**CHALLENGE**
Rewrite the records from the line containing "This screenshot has width=1483, height=820." through the line containing "(x=245, y=483)", requests included, rescaling every coordinate in the answers by 0.75 and rounding to whole numbers with halves rounded up. Return only those lines.

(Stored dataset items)
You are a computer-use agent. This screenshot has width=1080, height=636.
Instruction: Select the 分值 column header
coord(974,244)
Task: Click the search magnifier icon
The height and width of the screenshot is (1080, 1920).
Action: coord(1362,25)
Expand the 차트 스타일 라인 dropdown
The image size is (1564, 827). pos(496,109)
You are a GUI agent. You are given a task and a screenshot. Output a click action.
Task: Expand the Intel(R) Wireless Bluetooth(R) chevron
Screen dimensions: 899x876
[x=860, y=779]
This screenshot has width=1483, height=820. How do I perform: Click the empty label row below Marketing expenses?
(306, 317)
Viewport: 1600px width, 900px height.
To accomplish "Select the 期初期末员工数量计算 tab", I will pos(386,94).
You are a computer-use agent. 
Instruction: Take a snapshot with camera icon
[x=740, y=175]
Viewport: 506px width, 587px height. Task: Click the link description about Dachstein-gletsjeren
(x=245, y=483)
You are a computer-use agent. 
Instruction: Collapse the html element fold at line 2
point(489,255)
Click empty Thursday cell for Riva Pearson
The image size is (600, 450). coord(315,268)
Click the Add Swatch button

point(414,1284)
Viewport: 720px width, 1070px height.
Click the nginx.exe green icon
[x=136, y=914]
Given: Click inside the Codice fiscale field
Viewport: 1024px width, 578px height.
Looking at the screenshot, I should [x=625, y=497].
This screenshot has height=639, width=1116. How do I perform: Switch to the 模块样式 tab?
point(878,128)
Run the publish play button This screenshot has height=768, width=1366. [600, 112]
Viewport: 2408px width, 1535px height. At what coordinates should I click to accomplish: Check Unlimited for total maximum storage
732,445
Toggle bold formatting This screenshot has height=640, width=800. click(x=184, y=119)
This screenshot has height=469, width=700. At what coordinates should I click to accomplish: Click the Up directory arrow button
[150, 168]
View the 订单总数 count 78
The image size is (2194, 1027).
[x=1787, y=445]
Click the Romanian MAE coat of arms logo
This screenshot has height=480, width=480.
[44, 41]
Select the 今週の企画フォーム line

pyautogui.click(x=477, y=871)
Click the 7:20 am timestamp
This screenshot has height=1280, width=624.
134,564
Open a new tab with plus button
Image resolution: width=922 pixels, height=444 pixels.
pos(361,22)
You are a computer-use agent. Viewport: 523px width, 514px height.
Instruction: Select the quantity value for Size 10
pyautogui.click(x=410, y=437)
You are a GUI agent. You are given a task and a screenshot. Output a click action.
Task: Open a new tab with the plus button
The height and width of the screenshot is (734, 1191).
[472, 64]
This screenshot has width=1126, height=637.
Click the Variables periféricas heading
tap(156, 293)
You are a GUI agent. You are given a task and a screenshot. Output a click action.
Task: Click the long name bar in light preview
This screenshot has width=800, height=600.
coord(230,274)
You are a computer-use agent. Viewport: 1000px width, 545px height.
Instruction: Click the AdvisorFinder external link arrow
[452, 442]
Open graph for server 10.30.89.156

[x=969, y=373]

**REPLY**
This screenshot has width=1483, height=820. How do I perform: Click the empty label row below Marketing expenses?
(230, 238)
Viewport: 1600px width, 900px height.
To accomplish "Select the 期初期末员工数量计算 tab", I will pos(290,71).
You are a computer-use agent. 
Instruction: Take a snapshot with camera icon
[x=555, y=131]
Viewport: 506px width, 587px height. Task: Click the link description about Dachstein-gletsjeren
(x=184, y=362)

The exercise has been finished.